Através da fibrobroncoscopia é possível verificar ou excluir a presença de corpo estranho, efectuar a biópsia e colheita de lavado brônquico para diagnóstico etiológico. Este procedimento tem utilidade também na prevenção do aparecimento de bronquictasias a partir da verificação de síndroma do lobo médio ou de atelectasia persistente através de lavados brônquicos realizados precocemente.

Outros exames complementares de diagnóstico devem ser orientados para as etiologias mais prováveis. É importante salientar a prova do suor, a intradermorreação de Mantoux e o estudo da imunidade e alergia.

Tratamento

Globalmente, a actuação tem como objectivos o tratamento da doença primária, a drenagem das secreções, o controlo das infecções agudas e a diminuição da colonização bacteriana e da inflamação.

As exacerbações agudas são reconhecidas pelo aumento da expectoração, que se torna mais espessa e purulenta. A antibioticoterapia deve ser dirigida empiricamente aos agentes mais frequentes que são: Haemophilus influenza, Streptococcuspneumoniae e Staphylococcus aureus.Pseudomonas aeruginosa e Proteus vulgaris são menos frequentes. No tratamento das agudizações moderadas prefere-se a terapêutica oral com beta-lactâmicos e macrólidos. O antibiótico deve ser posteriormente ajustado de acordo com o exame bacteriológico da expectoração. A duração do tratamento é geralmente 2 a 4 semanas. Para exacerbações mais graves é, por vezes, necessário recorrer à terapêutica endovenosa.
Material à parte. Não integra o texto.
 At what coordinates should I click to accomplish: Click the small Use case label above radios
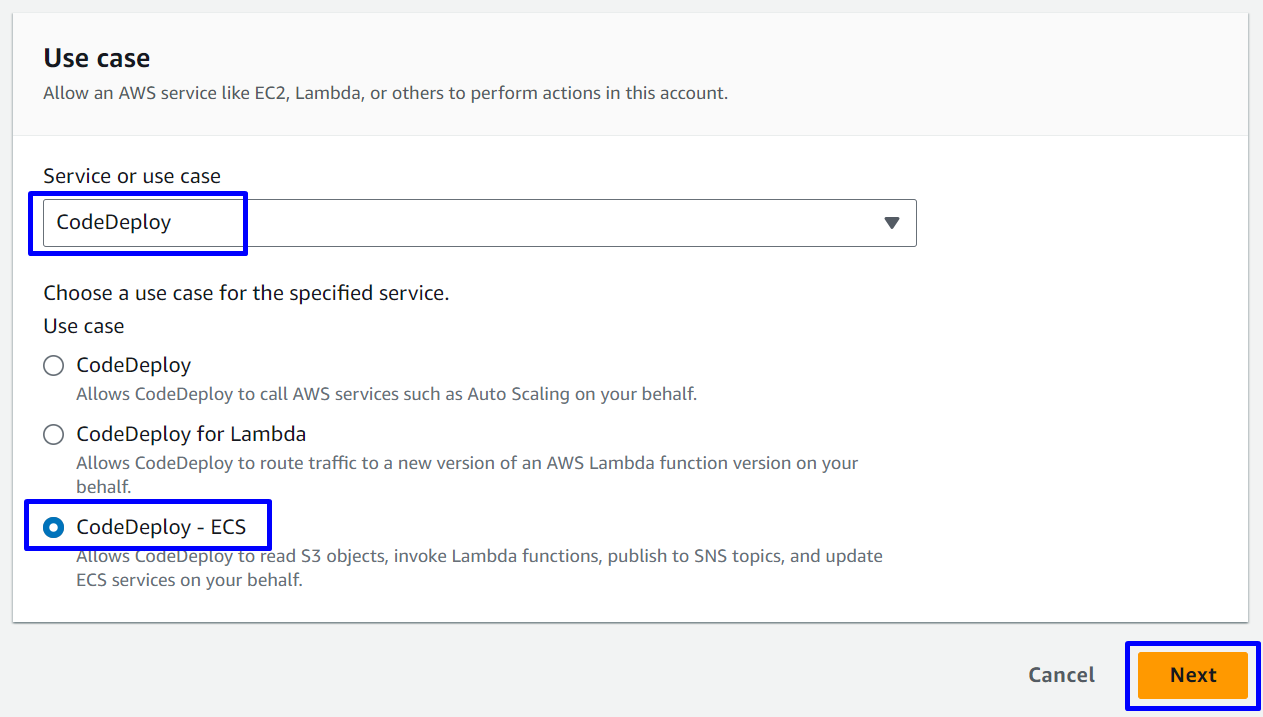tap(84, 326)
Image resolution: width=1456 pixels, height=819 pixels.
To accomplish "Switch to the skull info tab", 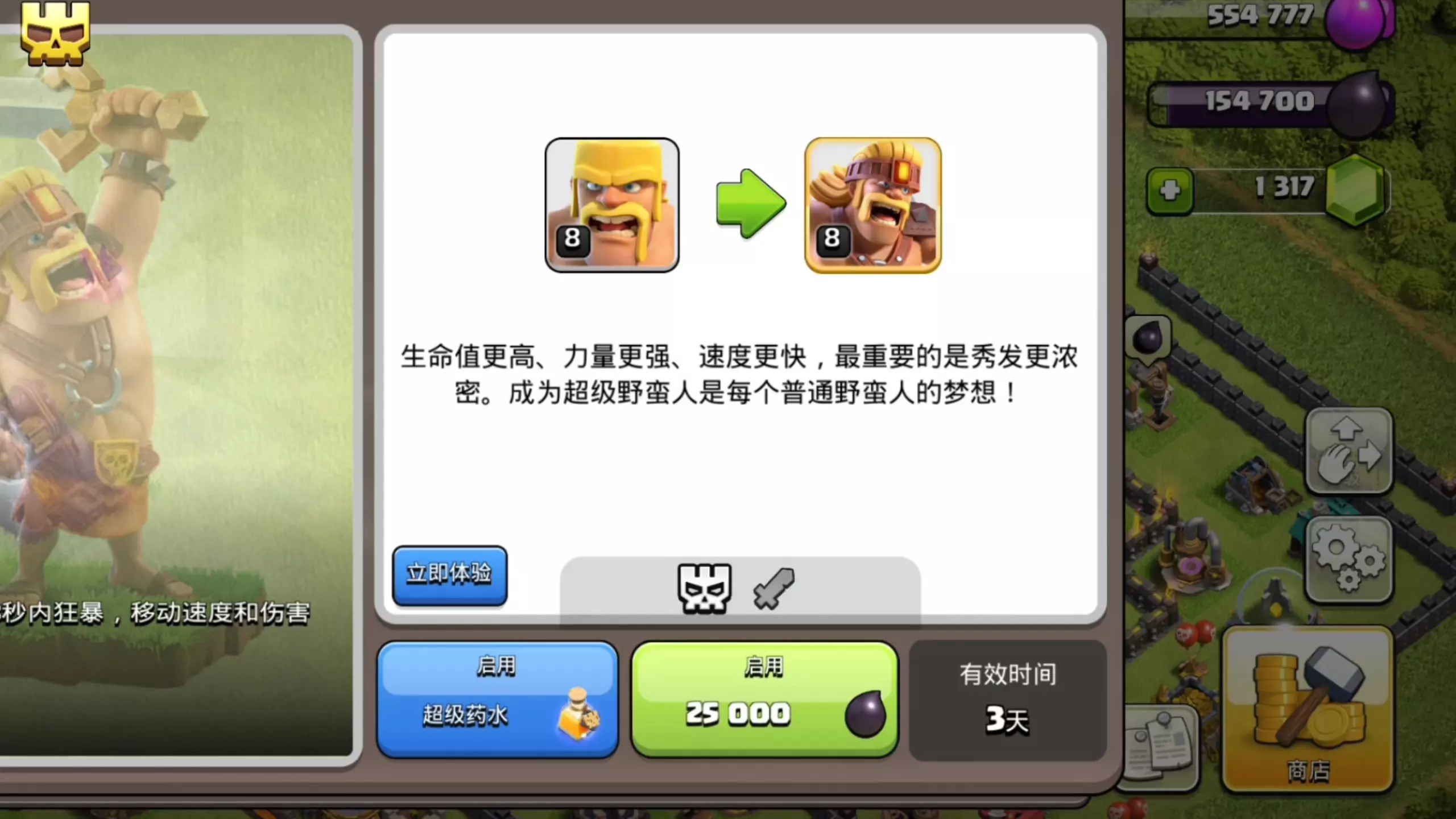I will click(704, 588).
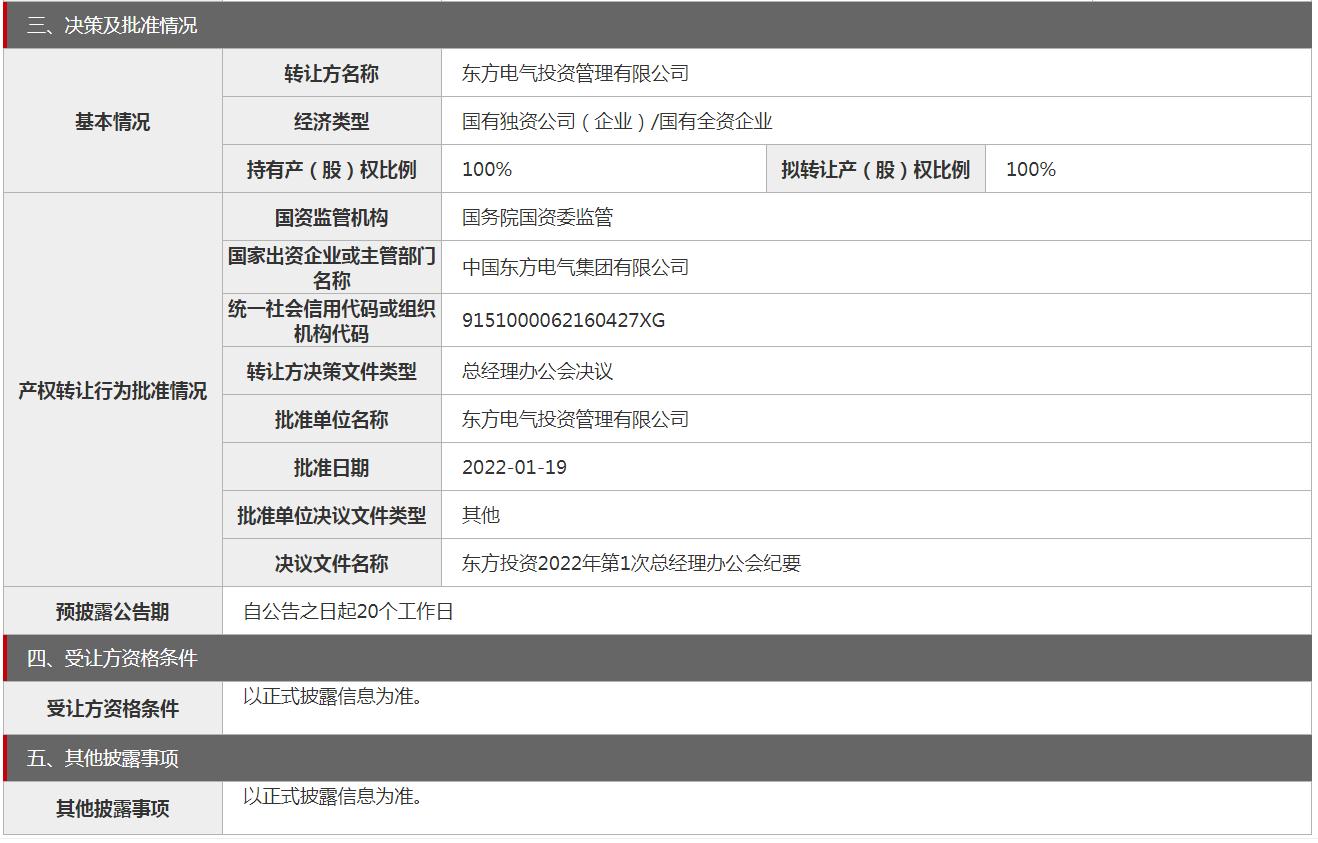Collapse the 四、受让方资格条件 section header
This screenshot has height=843, width=1318.
point(112,658)
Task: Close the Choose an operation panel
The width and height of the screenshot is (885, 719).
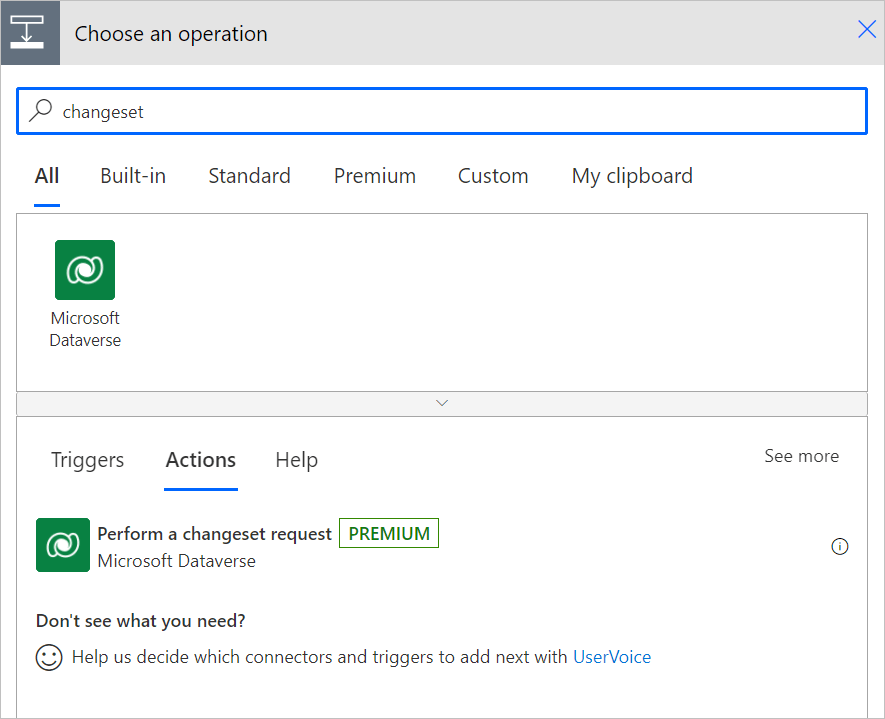Action: pos(866,30)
Nalguns centros procede-se à profilaxia contínua com macrólidos ou outros antibióticos, por via oral ou em nebulização.

Existem outros medicamentos que podem ser utilizados, tais como os broncodilatadores inalados que diminuem a broncoconstrição, e os corticosteróides que reduzem a inflamação das vias aéreas.

Outra vertente importante do tratamento é a cinesiterapia respiratória que melhora a drenagem pulmonar.

As indicações para cirurgia são limitadas a doentes com: bronquiectasias localizadas, que sofrem exacerbações frequentes, com complicações graves como hemoptises maciças, ou processos piogénicos como o abcesso pulmonar.

Prognóstico

Apesar de dependente da precocidade do diagnóstico e do tratamento, de factores predisponentes e das complicações, o prognóstico é geralmente favorável devido às terapêuticas disponíveis actualmente, tais como antibióticos de largo espectro mais eficazes, e à melhoria dos resultados cirúrgicos.